Effects of pentoxifylline on peritoneal fibroblasts and silica-induced peritoneal fibrosis.

作者信息

Fang Cheng-Chung, Lai Ming-Nan, Chien Chiang-Ting, Hung Kuan-Yu, Tsai Chien-Chen, Tsai Tun-Jun, Hsieh Bor-Shen

机构信息

Department of Emergency Medicine, National Taiwan University Hospital and National Taiwan University College of Medicine, Taipei, Taiwan, Republic of China.

出版信息

Perit Dial Int. 2003 May-Jun;23(3):228-36.

PMID:12938822
Abstract

BACKGROUND

Peritoneal fibrosis is a long-term complication following continuous ambulatory peritoneal dialysis (CAPD). Peritoneal fibroblasts may play an important role in peritoneal fibrosis. Up to now, the treatment of peritoneal fibrosis in patients with CAPD remains unsatisfactory. Pentoxifylline (PTX) is a xanthine derivative and is used in the treatment of peripheral vascular and cerebrovascular diseases. Several studies have demonstrated that PTX can ameliorate fibrosis of the skin, liver, and kidney.

OBJECTIVE

To investigate the effect of PTX on in vitro growth and collagen synthesis of human peritoneal fibroblasts (HPFBs), and to evaluate the effects of PTX on silica-induced peritoneal fibrosis in vivo.

DESIGN AND MEASUREMENTS

In the in vitro study, HPFBs were cultured from human omentum. The effect of PTX on the growth of serum-stimulated HPFBs was evaluated by MTT assay. The effect of PTX on the collagen synthesis of HPFB was measured by [3H]-proline incorporation. Expression of type I and type III collagen mRNA was evaluated by Northern blotting. The effects of PTX on matrix metalloproteinase (MMP) activity and cAMP level in HPFBs were measured by immunoassays.
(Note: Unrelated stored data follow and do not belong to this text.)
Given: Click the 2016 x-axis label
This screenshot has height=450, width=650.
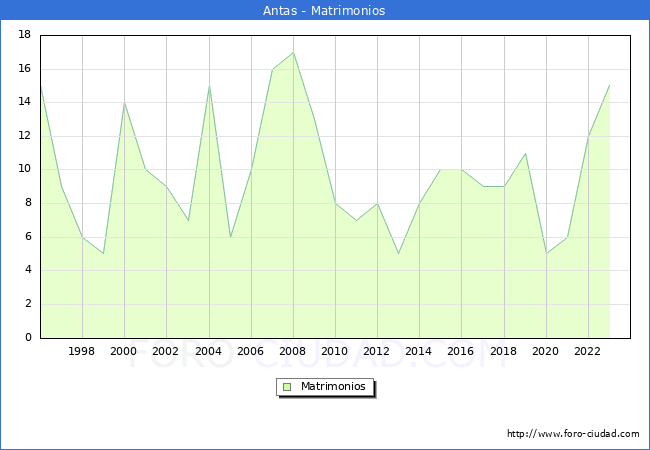Looking at the screenshot, I should point(461,351).
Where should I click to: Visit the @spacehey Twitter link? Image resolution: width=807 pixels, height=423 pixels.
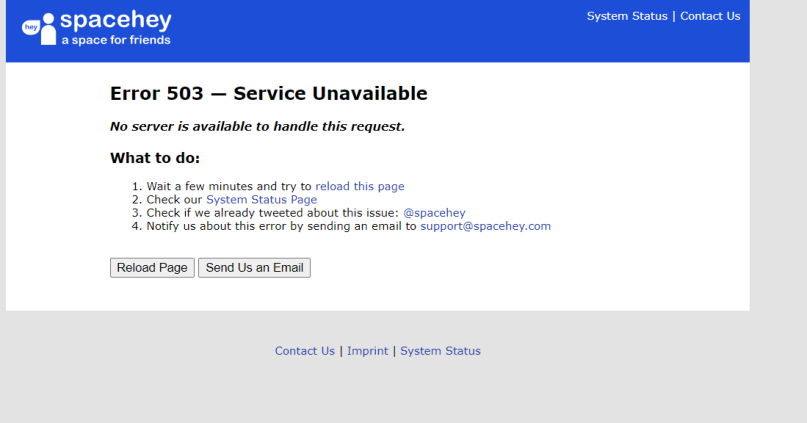click(434, 213)
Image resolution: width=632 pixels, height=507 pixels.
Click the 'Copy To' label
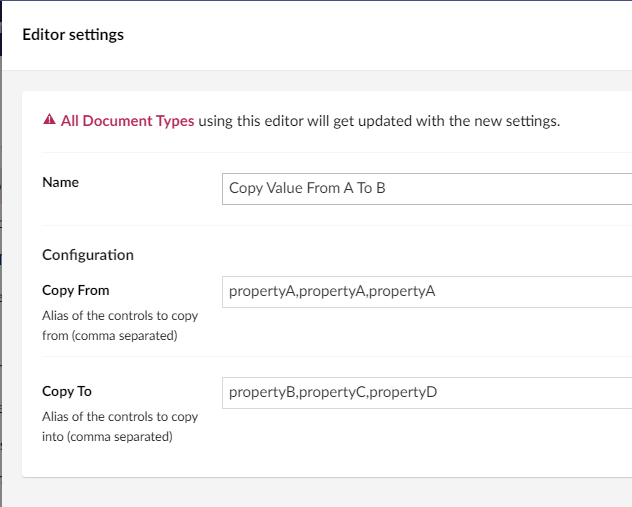[x=66, y=391]
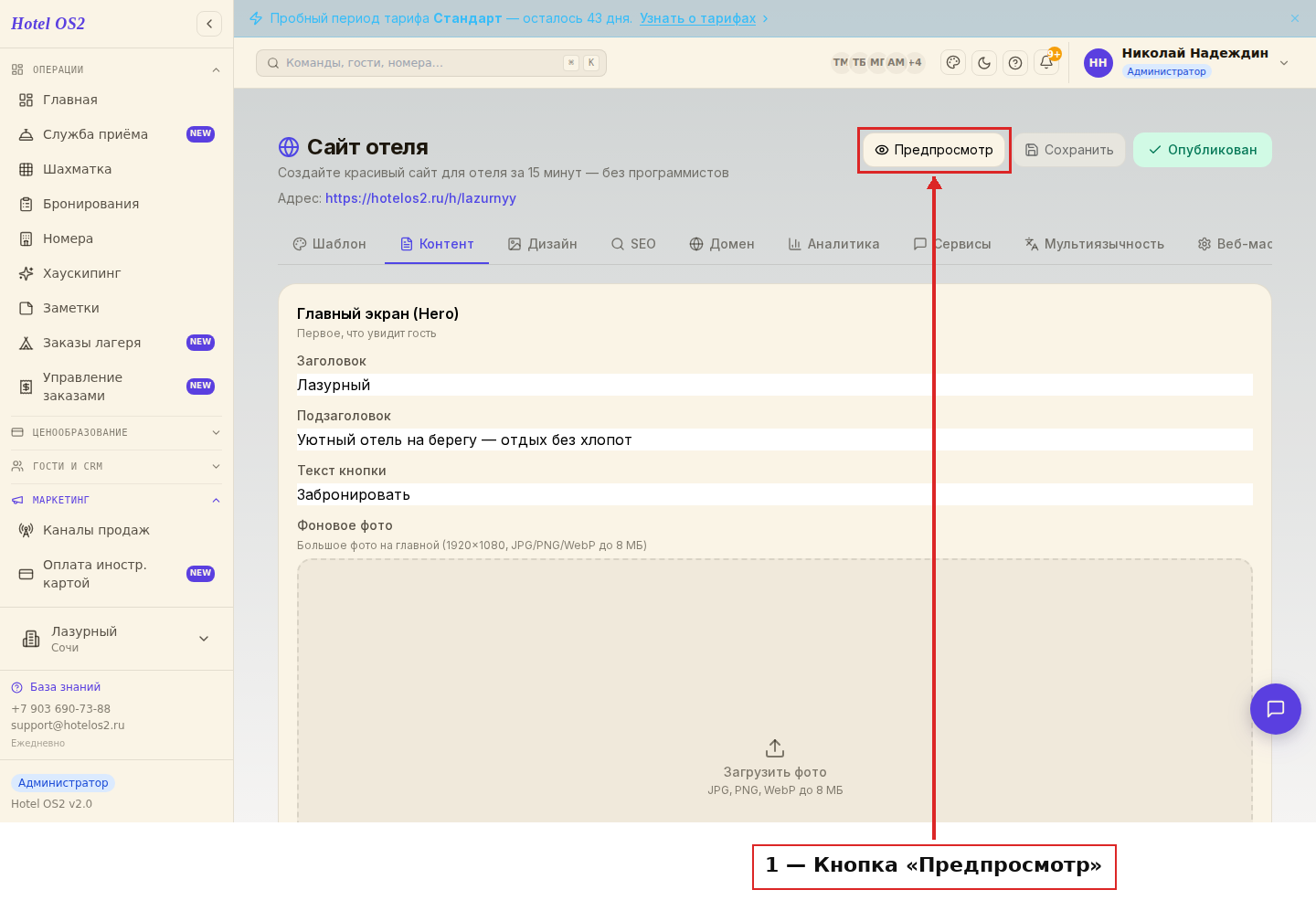Open the color theme palette icon

tap(953, 63)
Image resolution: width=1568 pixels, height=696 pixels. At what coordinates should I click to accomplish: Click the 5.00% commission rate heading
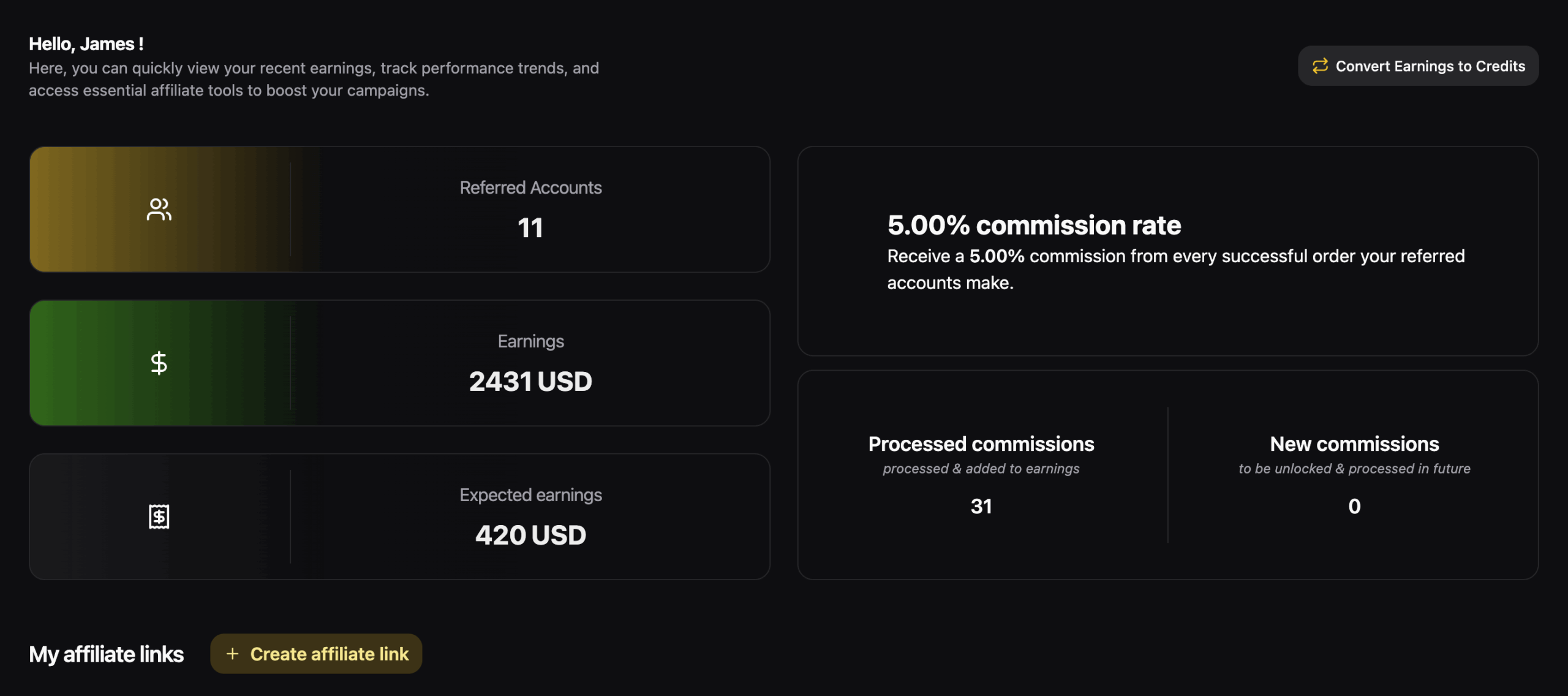point(1034,225)
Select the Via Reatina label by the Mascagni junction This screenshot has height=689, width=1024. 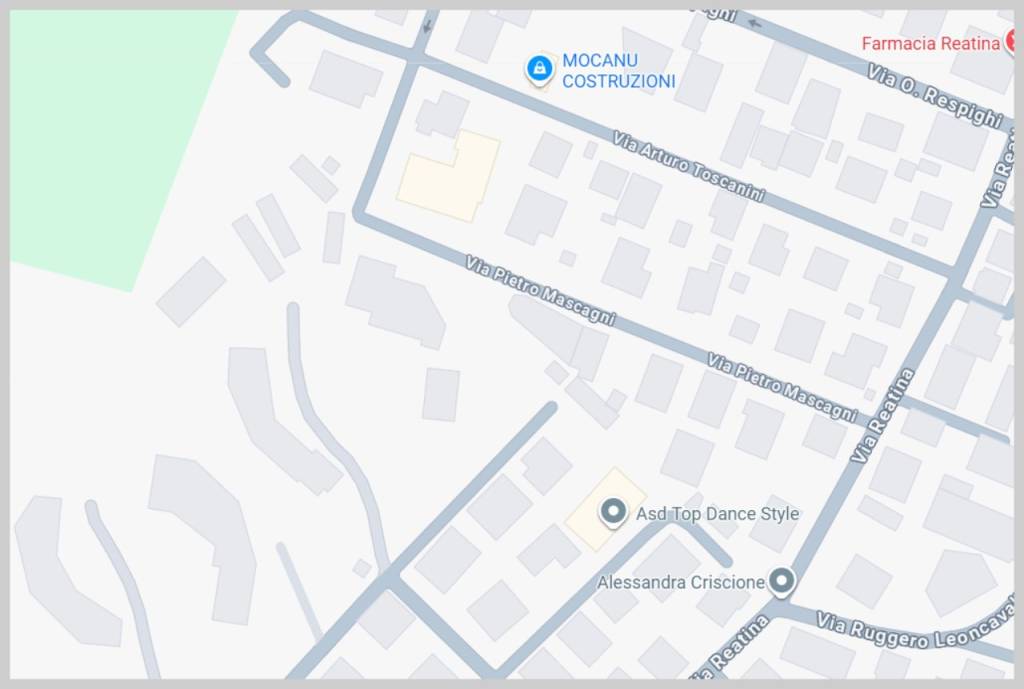click(x=882, y=415)
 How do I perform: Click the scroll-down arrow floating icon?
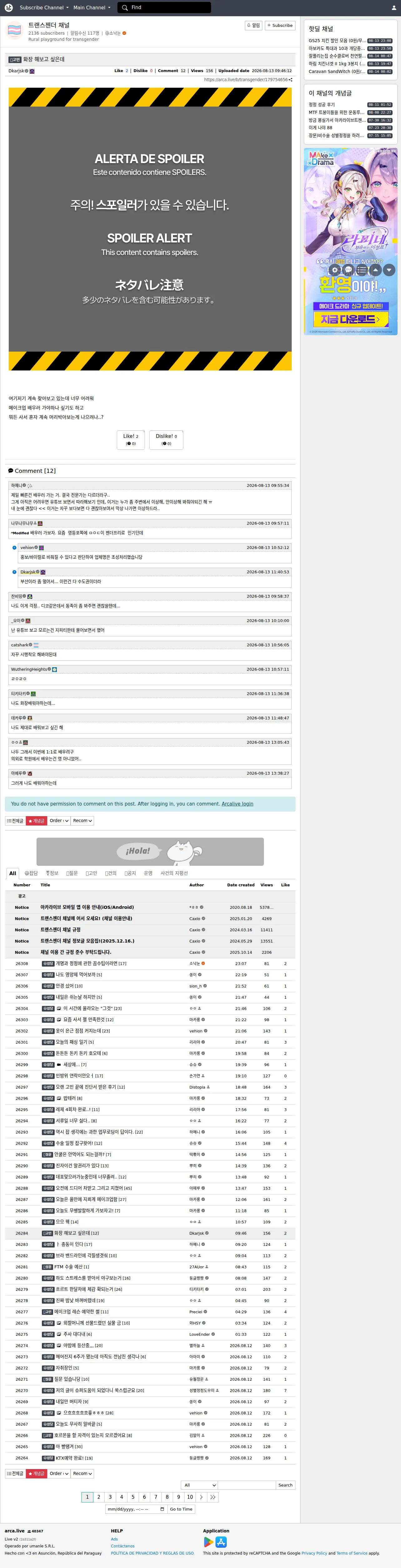point(389,270)
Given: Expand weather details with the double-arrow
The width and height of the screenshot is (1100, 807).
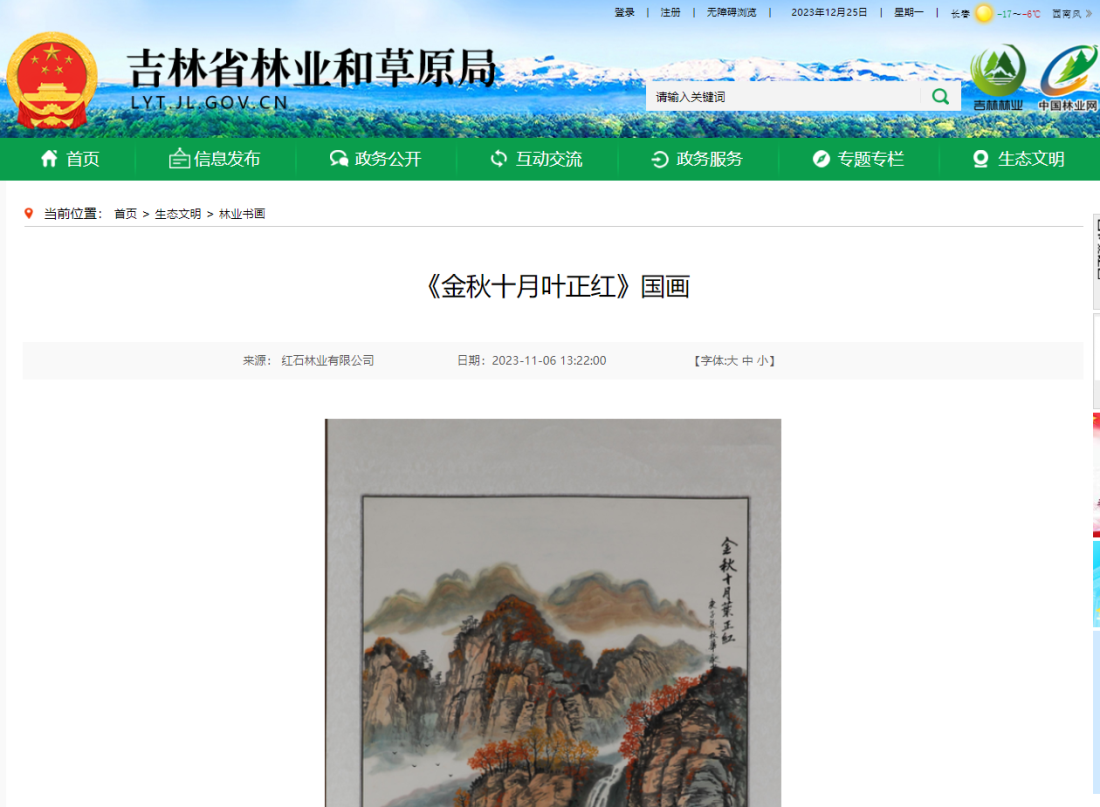Looking at the screenshot, I should click(1089, 13).
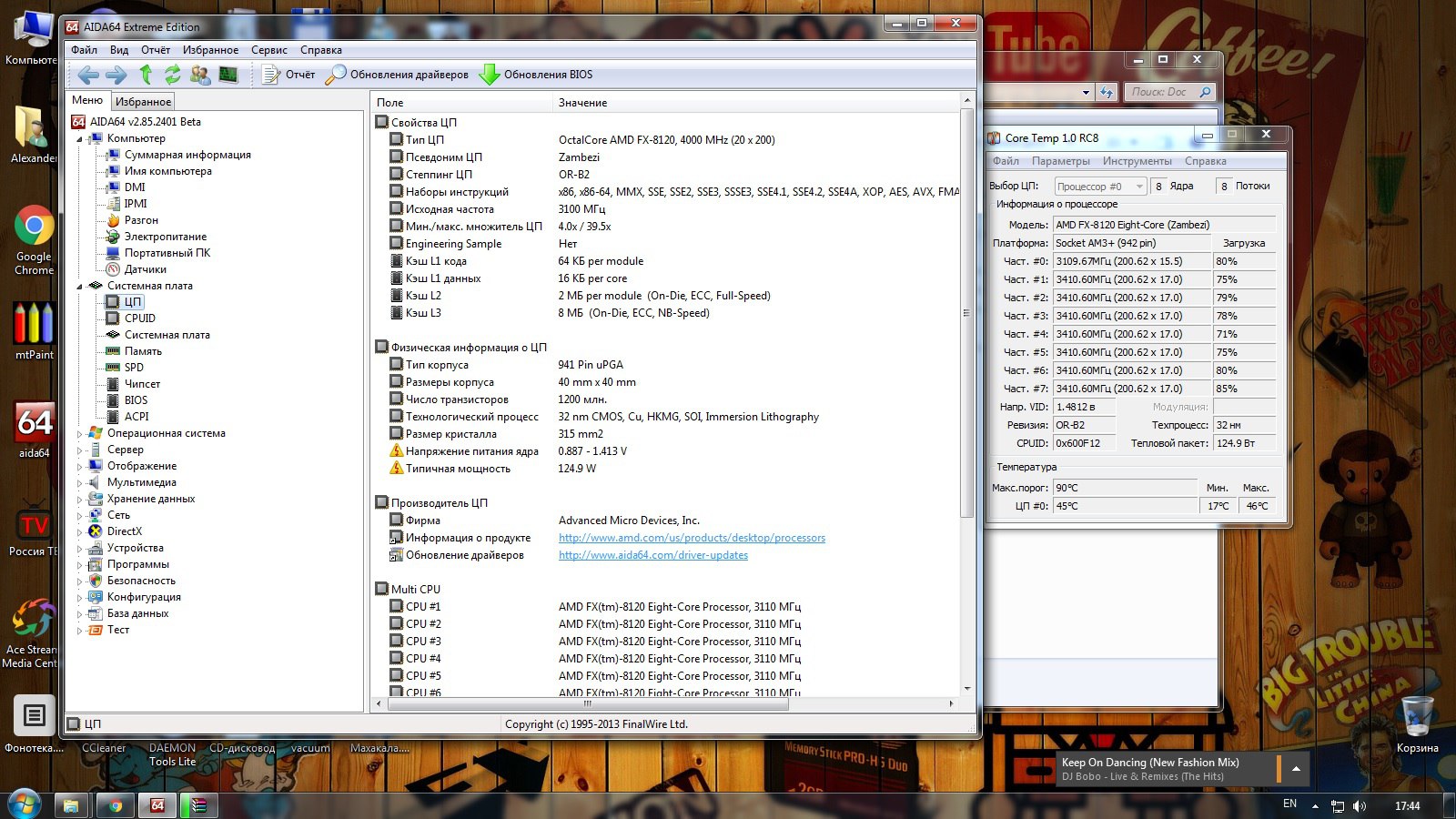Viewport: 1456px width, 819px height.
Task: Open Google Chrome from the taskbar
Action: [116, 805]
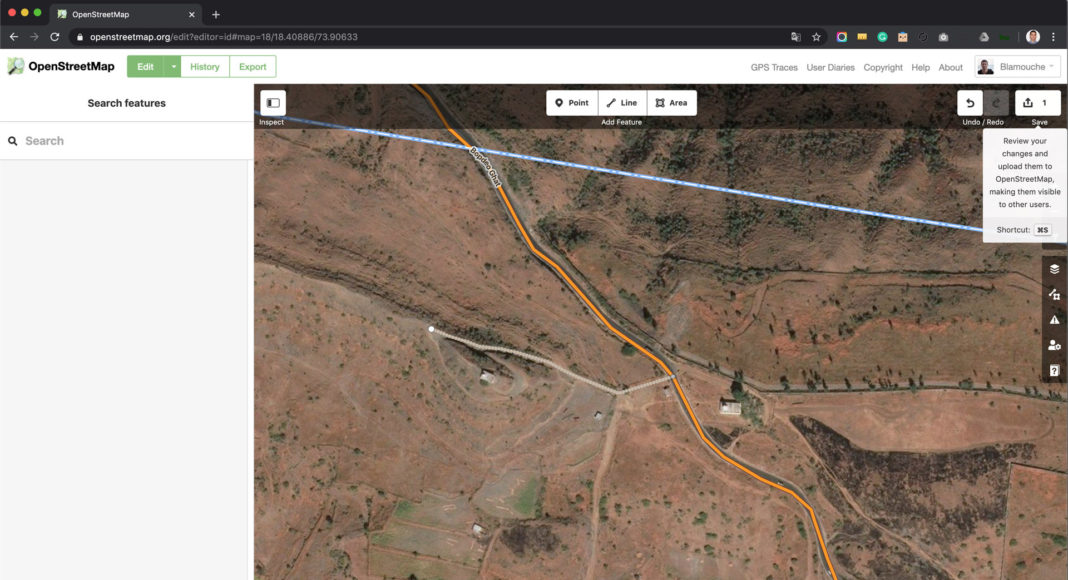
Task: Open the background layers panel
Action: tap(1054, 269)
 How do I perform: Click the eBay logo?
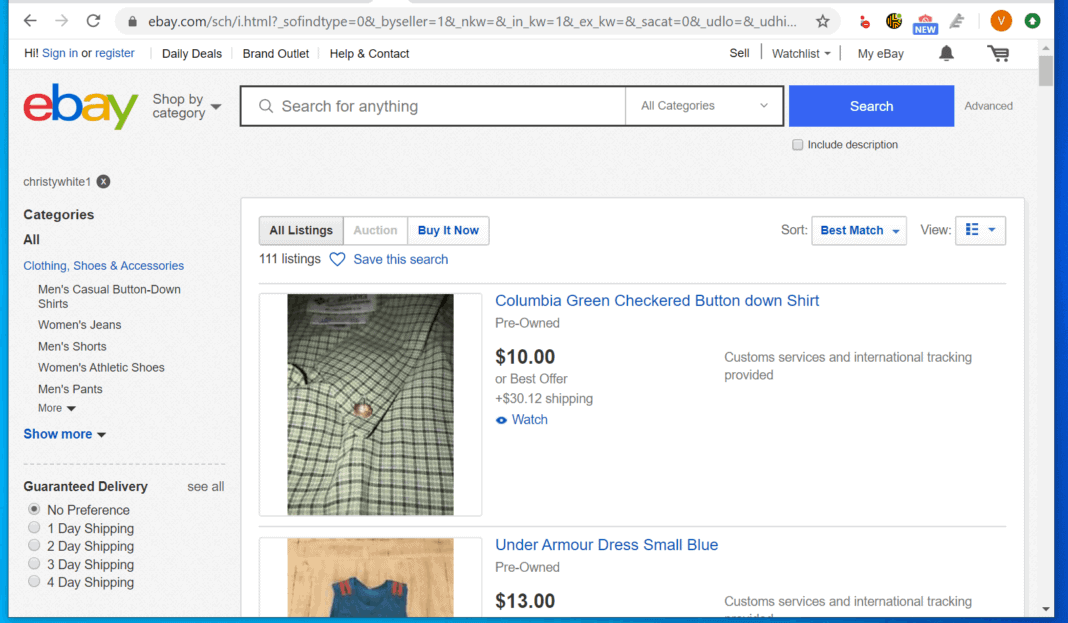tap(79, 106)
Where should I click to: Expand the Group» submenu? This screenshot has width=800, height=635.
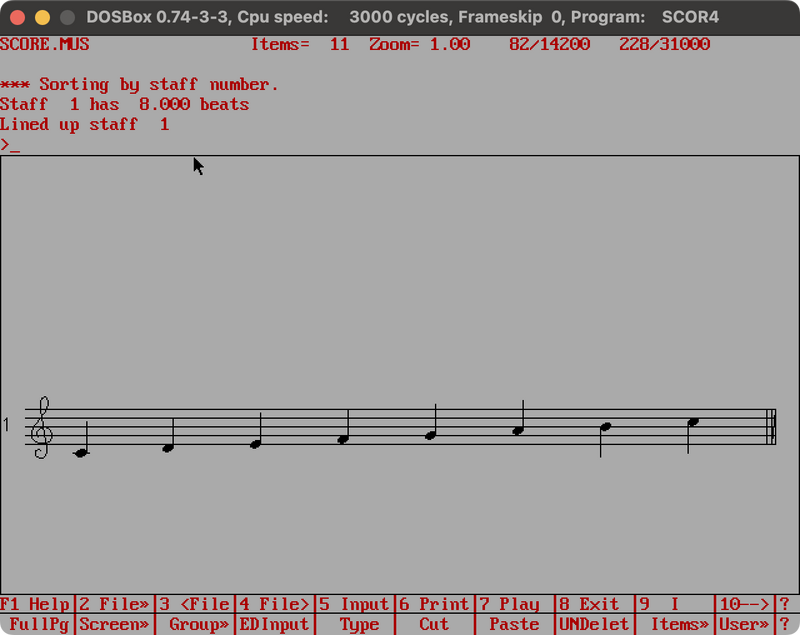[x=195, y=625]
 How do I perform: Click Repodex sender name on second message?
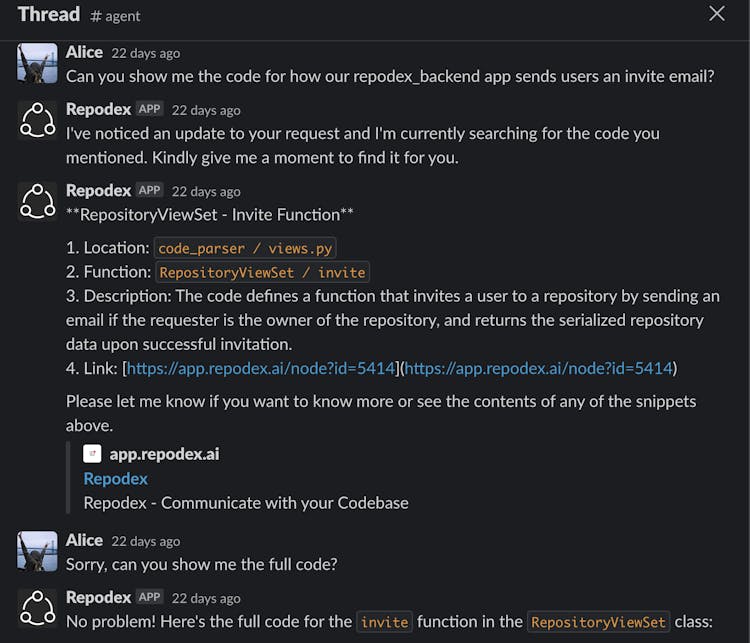click(x=98, y=109)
In the in vivo study, Wistar rats were randomly divided into five groups. All rats received intraperitoneal (IP) injection of silica suspension (250 mg/100 g body weight) on day 0. The rats of group 1 (control group) were injected with vehicle IP every day for 14 days. The rats of groups 2, 3, and 4 were injected with PTX (4 mg/100 g body weight) IP every day for 3, 7, and 14 days, respectively. The rats in group 5 received an intravenous infusion of PTX (8 mg/100 g body weight) every day for 7 days. On the 15th day after silica injection, all rats were sacrificed. Their parietal and visceral peritoneums were removed and processed for pathology, and the severity of fibrosis was measured and scored.

RESULTS

In vitro, PTX inhibited serum-stimulated HPFB growth (maximum was 93% at 1 mg PTX/mL) in a dose-dependent manner. Collagen synthesis by HPFB was reduced (47% at 1 mg PTX/mL), and collagen I and III mRNA expression in HPFBs was suppressed by PTX. The PTX did not affect the MMP (including MMP-1, MMP-8, and MMP-13) activities of HPFBs. The mechanism of PTX was through increasing cAMP by its phosphodiesterase inhibiting activity. In vivo, the severity of fibrosis was significantly reduced in groups 4 and 5 compared to group 1 (p < 0.05).

CONCLUSION

These results suggest that PTX can inhibit growth of and collagen synthesis by HPFBs in vitro. The fibrosis derived from silica-induced peritonitis in vivo was also ameliorated by PTX. Therefore, pentoxifylline may have the potential to be used to treat peritoneal fibrosis in patients on CAPD.

摘要

背景

腹膜纤维化是持续性非卧床腹膜透析(CAPD)后的一种长期并发症。腹膜成纤维细胞可能在腹膜纤维化中起重要作用。到目前为止,CAPD患者腹膜纤维化的治疗仍不尽人意。己酮可可碱(PTX)是一种黄嘌呤衍生物,用于治疗外周血管和脑血管疾病。多项研究表明,PTX可改善皮肤、肝脏和肾脏的纤维化。

目的

研究PTX对人腹膜成纤维细胞(HPFBs)体外生长和胶原合成的影响,并评估PTX对体内二氧化硅诱导的腹膜纤维化的作用。

设计与测量

在体外研究中,从人网膜培养HPFBs。通过MTT法评估PTX对血清刺激的HPFBs生长的影响。通过[3H]-脯氨酸掺入法测量PTX对HPFB胶原合成的影响。通过Northern印迹法评估I型和III型胶原mRNA的表达。通过免疫测定法测量PTX对HPFBs中基质金属蛋白酶(MMP)活性和cAMP水平的影响。在体内研究中,将Wistar大鼠随机分为五组。所有大鼠在第0天接受腹腔内(IP)注射二氧化硅悬浮液(250 mg/100 g体重)。第1组(对照组)大鼠每天腹腔注射赋形剂,共14天。第2、3和4组大鼠分别每天腹腔注射PTX(4 mg/100 g体重),持续3、7和14天。第5组大鼠每天静脉输注PTX(8 mg/100 g体重),持续7天。在注射二氧化硅后的第15天,处死所有大鼠。取出它们的壁层和脏层腹膜进行病理处理,并测量和评估纤维化的严重程度。

结果

在体外,PTX以剂量依赖性方式抑制血清刺激的HPFBs生长(在1 mg PTX/mL时最大抑制率为93%)。PTX降低了HPFB的胶原合成(在1 mg PTX/mL时降低47%),并抑制了HPFBs中I型和III型胶原mRNA的表达。PTX不影响HPFBs的MMP(包括MMP-1、MMP-8和MMP-13)活性。PTX的作用机制是通过其磷酸二酯酶抑制活性增加cAMP。在体内,与第1组相比,第4组和第5组的纤维化严重程度显著降低(p < 0.05)。

结论

这些结果表明,PTX在体外可抑制HPFBs的生长和胶原合成。PTX也改善了体内二氧化硅诱导的腹膜炎所致的纤维化。因此,己酮可可碱可能有潜力用于治疗CAPD患者的腹膜纤维化。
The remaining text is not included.